By Mark Dolan,General Manager, Roof Edge Fabrications
They’re referred to by many different names; self closing gate, safety gate, spring loaded gate, even ladder gate, but whichever term you use, one thing they all have in common is that they’re the preferred HSE solution for protecting voids or access within a building.
Work at Height Safety Gate
Traditionally when accessing a rooftop from a ladder or roof hatch, chains, bars or sliding link tubes were specified as a means of providing safe access. However, there is a concern that these are reliant on correct usage. If the person accessing the rooftop forgets to replace the chain, bar or link tube, a void is created which poses a serious fall hazard.
Industrial Safety Gates
When used at ground level, such as for access to machinery or as part of a demarcated route within a loading bay, leaving the access point open can also present a risk by leaving people exposed to hazardous areas.

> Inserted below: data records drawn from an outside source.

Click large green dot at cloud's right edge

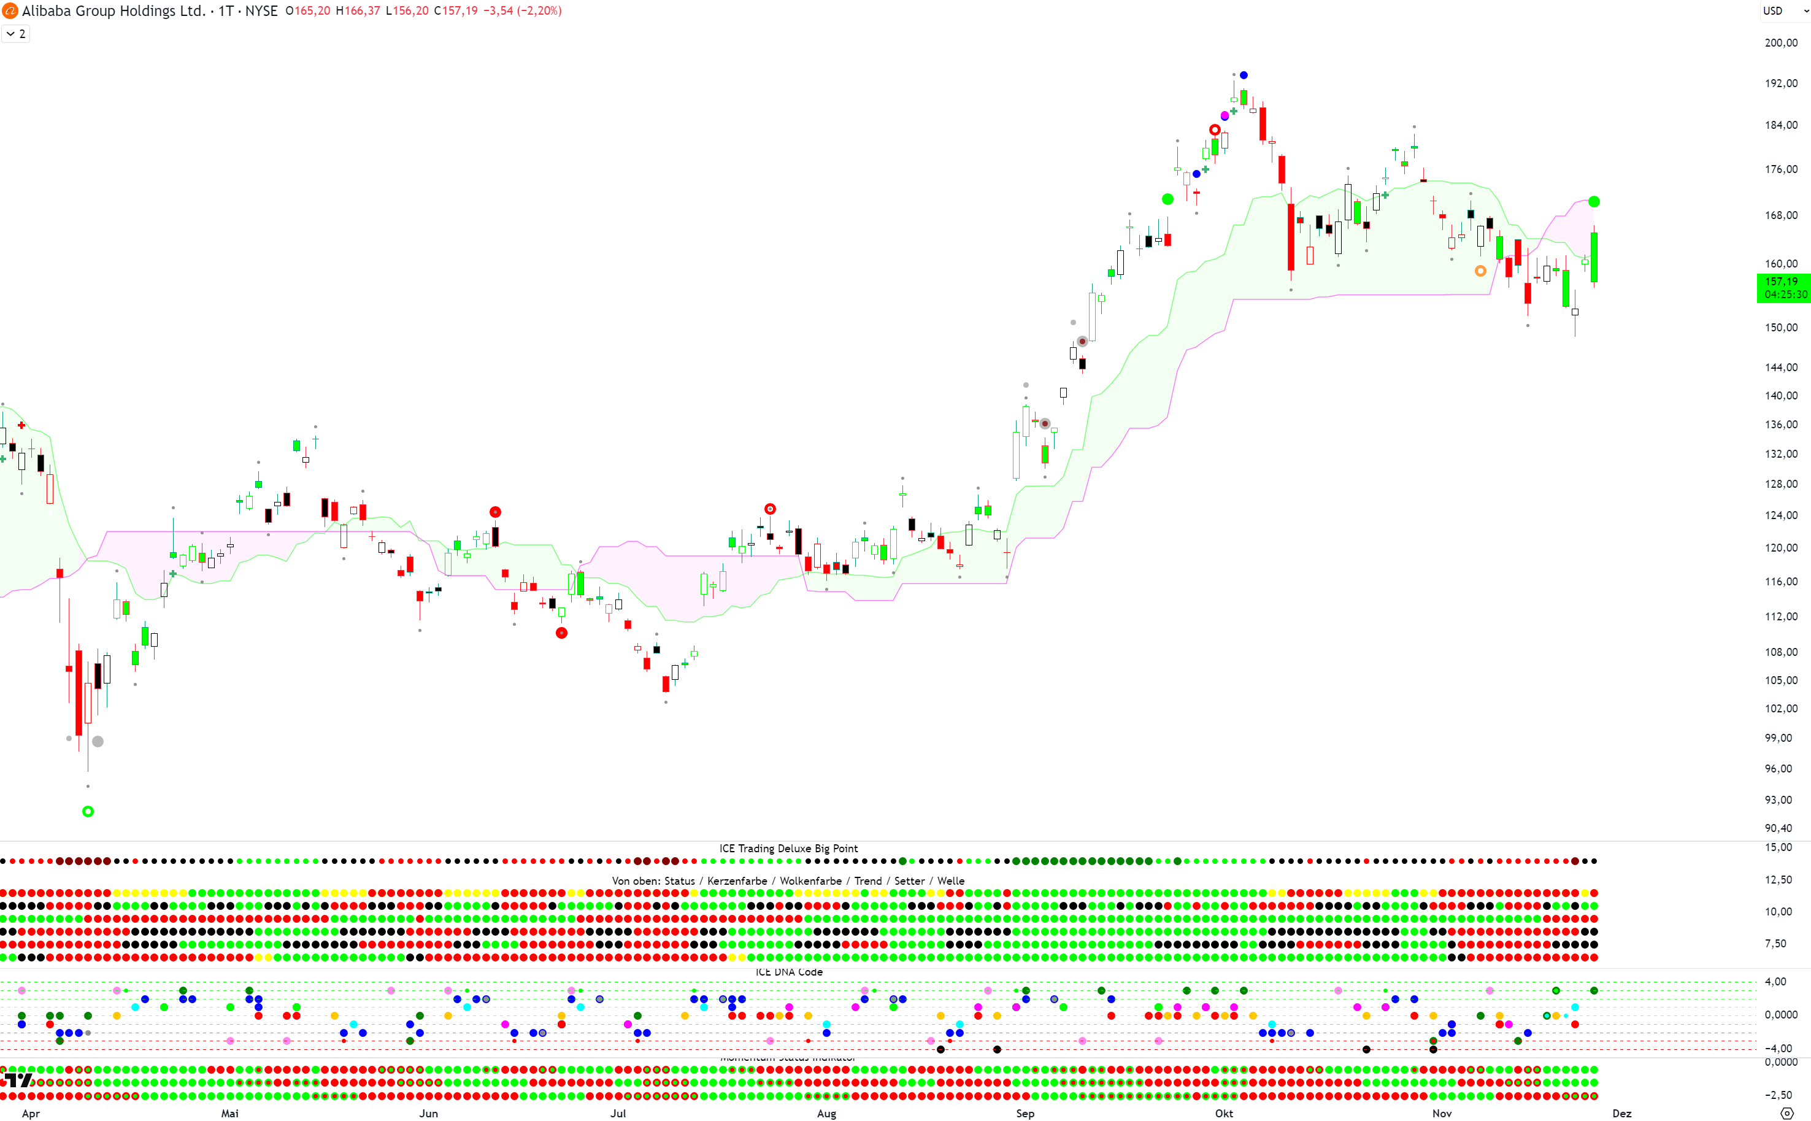click(x=1594, y=202)
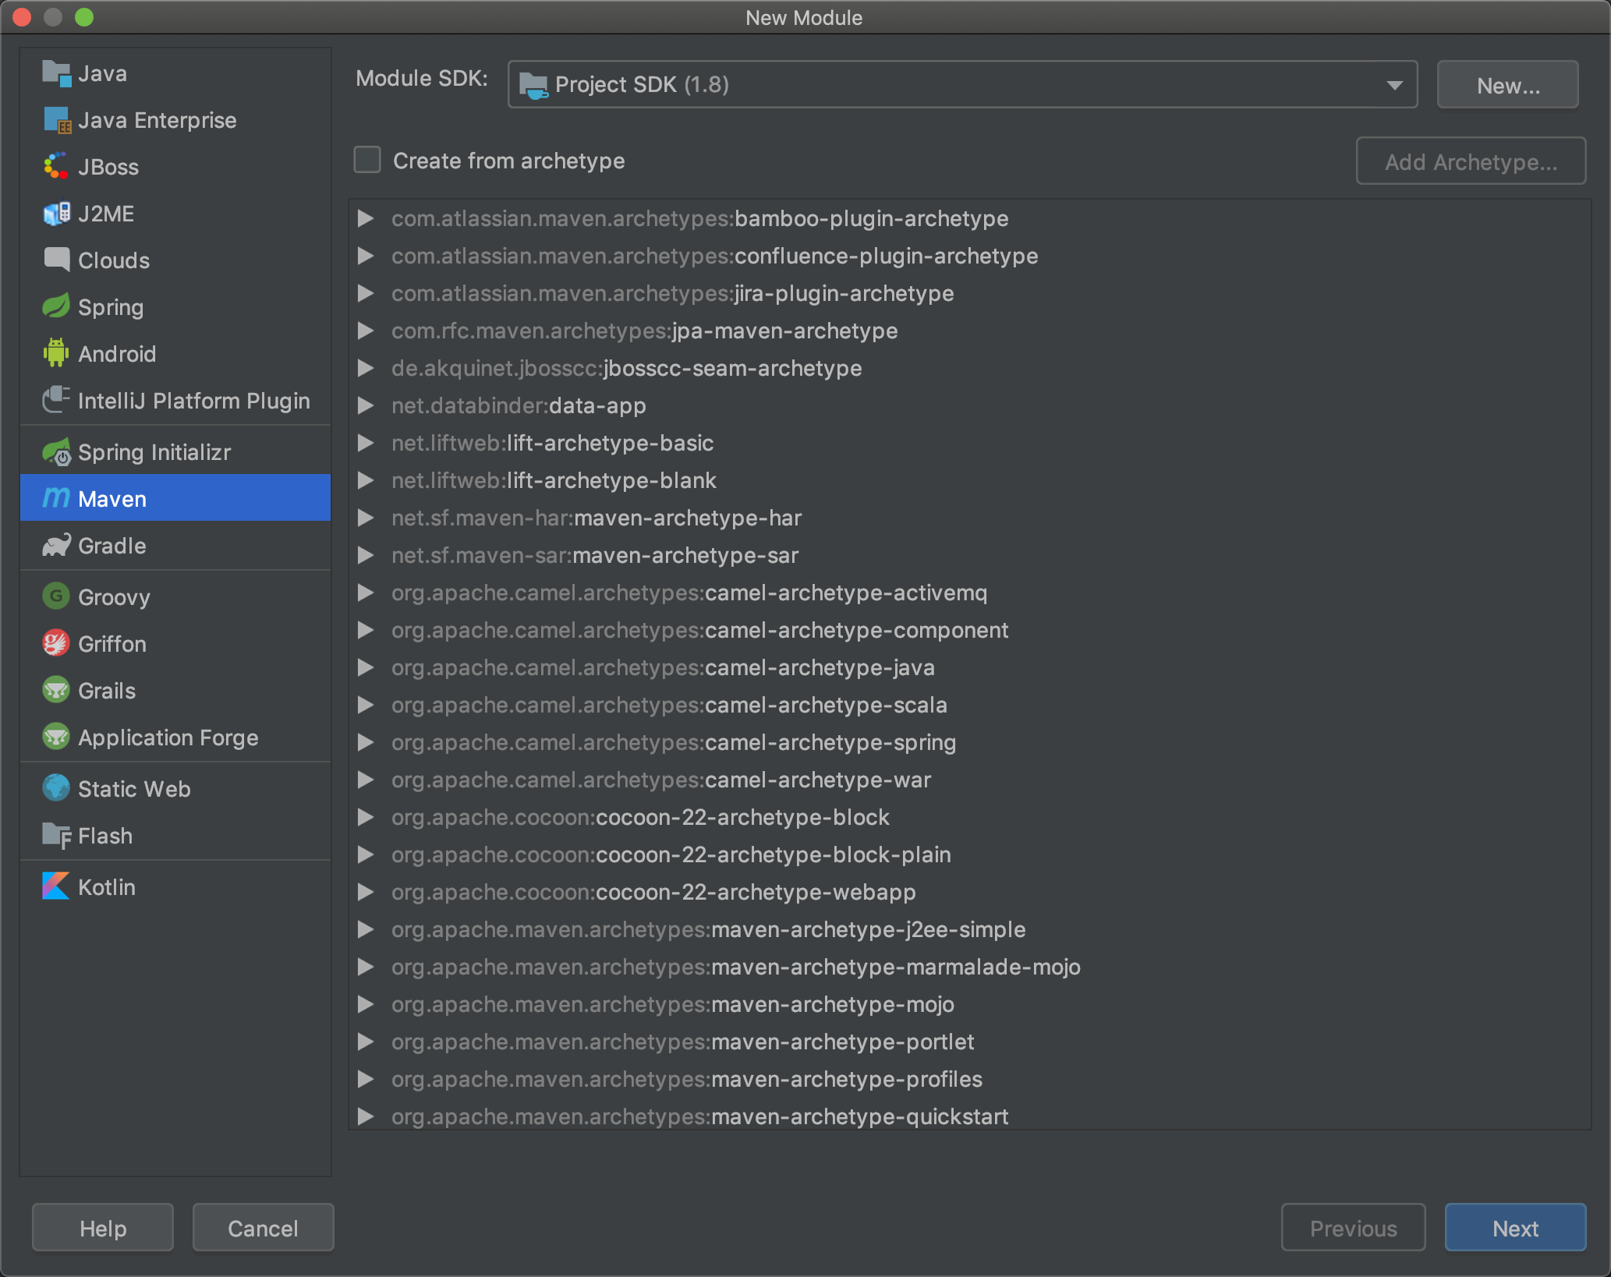Select the net.databinder:data-app archetype row
Image resolution: width=1611 pixels, height=1277 pixels.
[x=519, y=405]
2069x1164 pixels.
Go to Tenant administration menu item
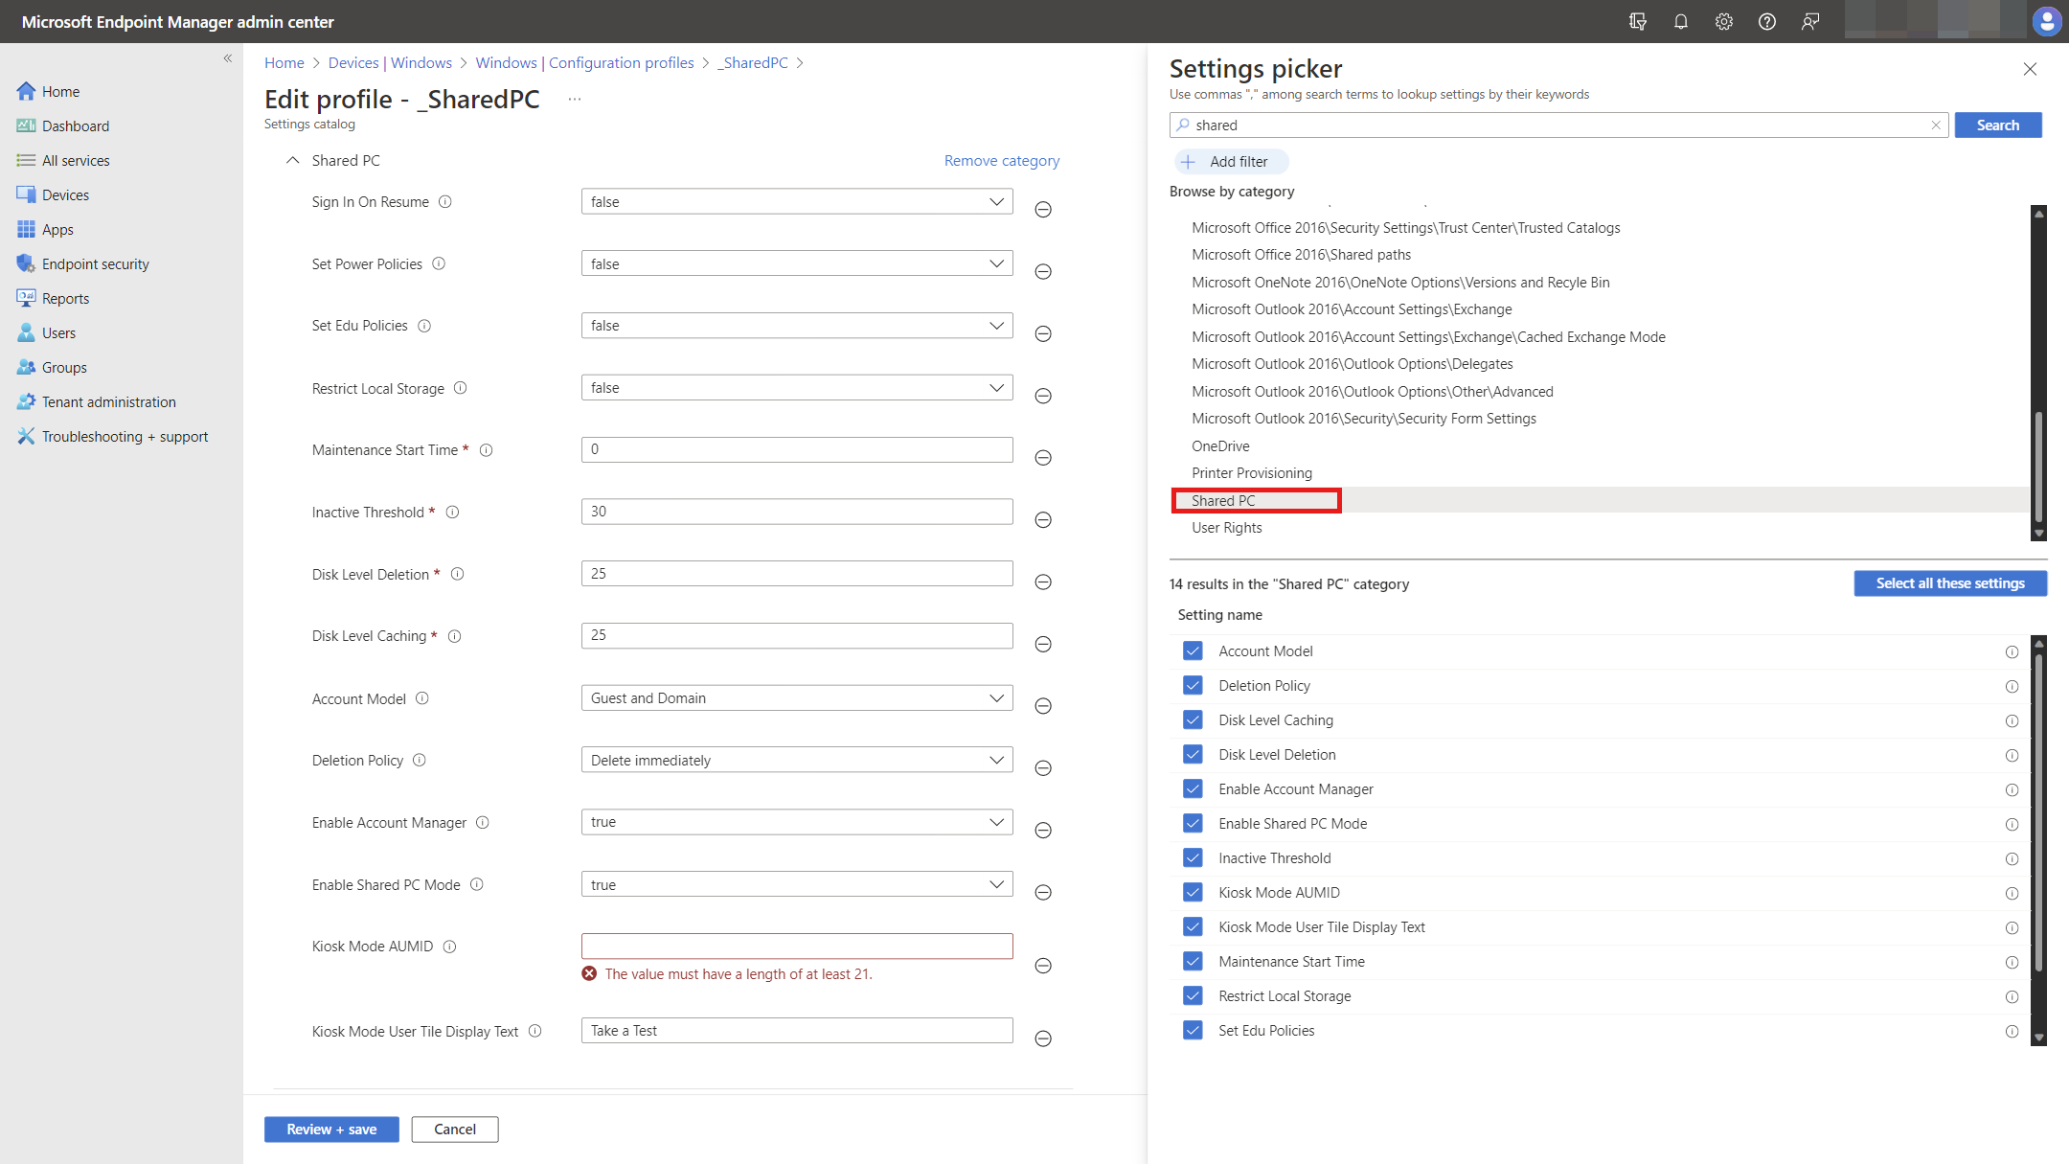coord(108,402)
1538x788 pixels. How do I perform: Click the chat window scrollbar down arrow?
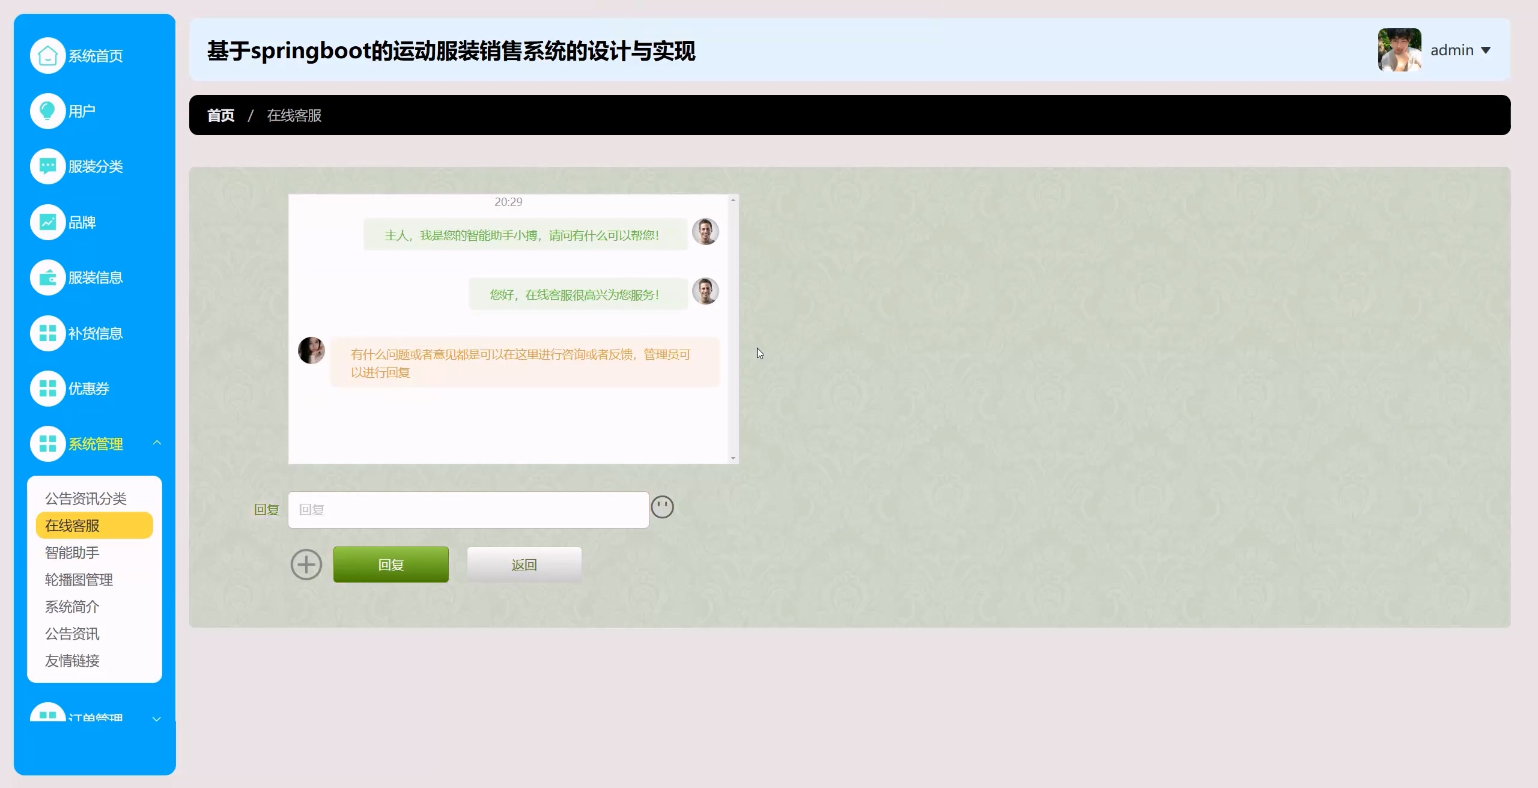(733, 458)
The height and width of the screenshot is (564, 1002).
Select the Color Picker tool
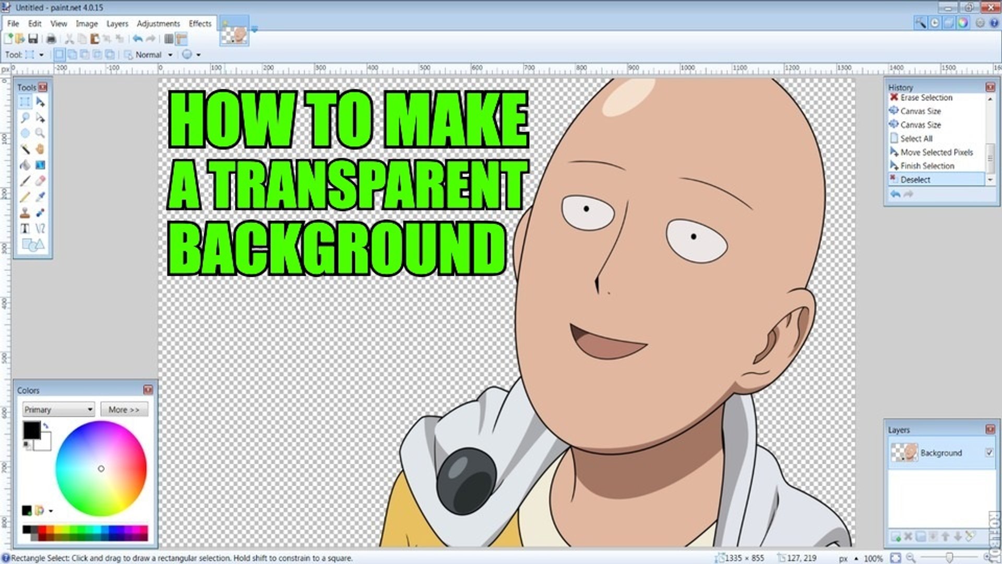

Why Use Self Closing Gates?
The benefit of spring loaded safety gates is that they automatically close behind the user, overcoming the potential of user error. As a result of this, HSE guidelines recommend that Self Closing Gates are the preferred solution when protecting voids.
Specifying self closing gates also helps you to follow best practice and comply with current standards such as EN 14122 and BS 4211:2004 + A1 2008 which specifies requirements for ladder and recommends that where a ladder breaks existing handrail, a self closing gate should be fitted.